The far more ancient truth is that you can have the dignity of work, ie follow your dharma, without it all being for the benefit of the mercantile class. More advanced civilizations relegated merchants to a lesser status because they were vulgar and annoying. We are ruled by them, with predictable results. As the saying goes, what does it profit a man to gain the world, and lose his own soul? You lose both in the end. You work so hard to make a better life for your children and grandchildren and — in the wastefulness of it all — actually incinerate them.
It’s not that other ways are possible. Other ways used to be the default. We’re the anomaly, as you can see from the climatic correction. I’ve seen a more sensible ‘economy’ when I went to Nilambe monastery. There, you do not have to pay, you meditate in the morning, do unpaid, ‘menial’, work around the grounds, and eat what people donate. Work is still done, but it’s not so wasteful. The system is kept in balance. Or I’ve seen it in villages where people are poor and simply can’t produce as much waste. These are not lifestyles this capitalist culture wants (except as a vacation), but given that this culture is overflowing its Petri dish right now, it’s where our ancestors are going to end up.
Please note, however, this is not a call to planet saving action. It’s too little, too late. We should have killed those mercantile fuckers when they got off the boats 400 years ago, it’s far too late now. Corporations are the greed of the mercantile class made incarnate, and they’ve been running the show for centuries now. The motion of human beings and corporations is now as complicated uncontrollable as the movement of the planets. We can observe it, but do little to stop it. Of course everyone has their dharma (duty) to do, but our collective karma is that we’re just fucked. This is the Kali Yuga and it just has to play out. If you’re asking what you do personally, all I can say is do your dharma and try not to let Shiva’s foot hit you on the way out.
To return to the physics example, all of us carbon-based lifeforms are like gas in a piston. We get all excited and move around and that just increases the heat in the system. Then we apply fossil fuels or ‘renewables’ to the system and that only heats it up even more. Now the planetary piston is fuel-injected and supercharged. As the economic engine compresses us into cities and corporations, the system inexorably heats up. We can’t keep going like this, but at the same time we can’t stop. The thing is just going to blow a gasket, turn into scrap metal, and our kids are going to have to get out and walk.
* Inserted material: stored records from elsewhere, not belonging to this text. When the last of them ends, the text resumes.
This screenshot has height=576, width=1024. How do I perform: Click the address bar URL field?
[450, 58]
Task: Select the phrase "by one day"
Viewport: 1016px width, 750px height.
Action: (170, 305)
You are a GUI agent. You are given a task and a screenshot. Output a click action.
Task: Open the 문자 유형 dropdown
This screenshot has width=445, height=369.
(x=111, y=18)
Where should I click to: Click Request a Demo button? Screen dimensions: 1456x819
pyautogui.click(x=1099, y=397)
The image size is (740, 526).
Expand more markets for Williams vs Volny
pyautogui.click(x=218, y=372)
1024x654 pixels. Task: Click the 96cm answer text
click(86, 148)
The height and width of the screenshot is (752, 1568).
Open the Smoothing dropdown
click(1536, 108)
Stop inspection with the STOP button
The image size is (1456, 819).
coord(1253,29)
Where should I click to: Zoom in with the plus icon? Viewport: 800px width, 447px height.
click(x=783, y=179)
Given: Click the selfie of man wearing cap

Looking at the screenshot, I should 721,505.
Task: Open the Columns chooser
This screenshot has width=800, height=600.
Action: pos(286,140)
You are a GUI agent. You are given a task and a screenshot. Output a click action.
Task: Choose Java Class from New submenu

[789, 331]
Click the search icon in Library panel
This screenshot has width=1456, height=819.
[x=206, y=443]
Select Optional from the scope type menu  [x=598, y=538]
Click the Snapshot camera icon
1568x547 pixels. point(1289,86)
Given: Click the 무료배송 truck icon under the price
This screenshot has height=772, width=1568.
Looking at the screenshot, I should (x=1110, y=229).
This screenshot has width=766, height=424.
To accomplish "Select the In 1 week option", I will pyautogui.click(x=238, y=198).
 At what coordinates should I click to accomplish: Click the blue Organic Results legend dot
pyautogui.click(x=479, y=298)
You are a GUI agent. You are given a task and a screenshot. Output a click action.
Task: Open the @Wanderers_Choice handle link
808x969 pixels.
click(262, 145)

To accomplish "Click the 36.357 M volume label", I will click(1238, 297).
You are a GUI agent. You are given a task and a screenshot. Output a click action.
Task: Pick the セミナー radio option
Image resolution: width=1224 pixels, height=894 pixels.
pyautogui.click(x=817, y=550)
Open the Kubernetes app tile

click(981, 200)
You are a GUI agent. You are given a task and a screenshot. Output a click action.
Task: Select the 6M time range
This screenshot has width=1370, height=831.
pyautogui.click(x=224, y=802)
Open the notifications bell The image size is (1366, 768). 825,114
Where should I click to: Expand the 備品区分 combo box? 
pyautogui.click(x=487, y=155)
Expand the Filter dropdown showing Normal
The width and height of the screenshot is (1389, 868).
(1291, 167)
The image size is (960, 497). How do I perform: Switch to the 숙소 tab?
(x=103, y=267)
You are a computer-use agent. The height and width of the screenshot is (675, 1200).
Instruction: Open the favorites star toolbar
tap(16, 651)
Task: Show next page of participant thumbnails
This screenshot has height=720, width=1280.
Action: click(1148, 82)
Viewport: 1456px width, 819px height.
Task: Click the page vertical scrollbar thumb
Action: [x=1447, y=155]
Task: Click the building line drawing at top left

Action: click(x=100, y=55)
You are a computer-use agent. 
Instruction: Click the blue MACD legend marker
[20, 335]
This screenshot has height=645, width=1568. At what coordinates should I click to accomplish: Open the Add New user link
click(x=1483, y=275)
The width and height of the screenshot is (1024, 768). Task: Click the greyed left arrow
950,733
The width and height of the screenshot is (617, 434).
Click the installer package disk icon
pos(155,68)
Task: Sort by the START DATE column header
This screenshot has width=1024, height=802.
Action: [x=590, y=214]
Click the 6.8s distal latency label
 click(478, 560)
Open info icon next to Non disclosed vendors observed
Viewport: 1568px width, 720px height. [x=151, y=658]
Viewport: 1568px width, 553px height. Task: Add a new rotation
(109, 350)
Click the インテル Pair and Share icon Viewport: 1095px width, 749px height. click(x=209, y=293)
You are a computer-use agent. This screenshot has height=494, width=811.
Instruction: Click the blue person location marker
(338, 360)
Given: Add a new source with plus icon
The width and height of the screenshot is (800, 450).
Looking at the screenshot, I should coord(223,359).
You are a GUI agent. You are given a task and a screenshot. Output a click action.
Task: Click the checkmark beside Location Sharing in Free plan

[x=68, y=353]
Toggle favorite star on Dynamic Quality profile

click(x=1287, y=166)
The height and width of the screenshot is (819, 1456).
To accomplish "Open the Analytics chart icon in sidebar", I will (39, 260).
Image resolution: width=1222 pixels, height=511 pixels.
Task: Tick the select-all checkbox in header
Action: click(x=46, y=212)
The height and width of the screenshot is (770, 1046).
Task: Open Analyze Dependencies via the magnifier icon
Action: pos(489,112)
We’re aware the work sucks and that that it sucks the life out of the planet, but we need to get back to the idea that the Buddha espoused 2,500 years ago. The walker of the middle path talked about right livelihood. This was not about a lack of effort or doing nothing but right effort and doing the right thing (which might be nothing). This is a philosophical concept buried deep under modern science and narrow western philosophy, but it’s there in a lot of philosophies, and also your heart. We don’t naturally like this system and we don’t like working so much. We are sensing the deeper truth, such that even pop-punk bands get it. Whatever we rebuild will have to be built around this more natural conception of work, or we’ll lose even more of the natural world. If we want to stop heating the world, at the most basic level, we have to chill out.